Agriculture and farming in Equatorial Guinea

Equatorial Guinea

Number of agricultural advertisements in Equatorial Guinea:1 ads
Number of agricultural events in Equatorial Guinea:0 events
Number of agricultural companies in Equatorial Guinea:4 companies

Agriculture in Equatorial Guinea

Equatorial Guinea, located on the west coast of Africa along the Atlantic Ocean between Cameroon and Gabon, is rich in oil resources. It lies between longitude 8o 25’ ~11o 20’ E and latitude 1o 0’ ~3o 48’ 30” N. This is the only Spanish speaking country in the African continent. The land area is 28,050 km2, of which 17,520 square kilometres was estimated to be a forested area in 2000 (World Bank, 2020). The country consists of a mainland area (Río Muni) and five islands (Bioko, Corisco, Great Elobey, Little Elobey, and Annobón). According to the 2020 census, the population of the country is 1.4 million people.

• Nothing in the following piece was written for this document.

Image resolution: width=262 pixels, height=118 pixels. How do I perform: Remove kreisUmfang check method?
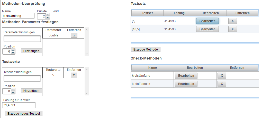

Equatorial Guinea has a typical tropical climate, which is hot and humid. The average annual temperature of is between 24° C and 26° C. The annual rainfall varies from 2100 to 3100 mm. Country features distinct wet and dry seasons. The wet season lasts from March to May and September to November in the mainland and from May to October in Bioko. According to figures from the Food and Agriculture Organisation (FAO), only about 10% of the country’s 2,805,000 hectares are actually cultivated. Most soil parent materials are volcanic sedimentary rocks. Thus, the soil is rich in minerals.

Agriculture contributes to only about 2 percent of the Gross Domestic Product (GDP), reflecting the predominance of the petroleum industry. The country produces a very limited quantity of cereals (mainly maize), while the main food crops grown are cassava, sweet potatoes and plantains. Agriculture’s growth rate has been stable over the last years as well as its sectoral composition with around two-thirds of total production in the form of food crops. Cocoa is still the main cash crop that small- scale sharecroppers inherited from Spanish farm owners and foreign labourers who left the country during the mid-1970s.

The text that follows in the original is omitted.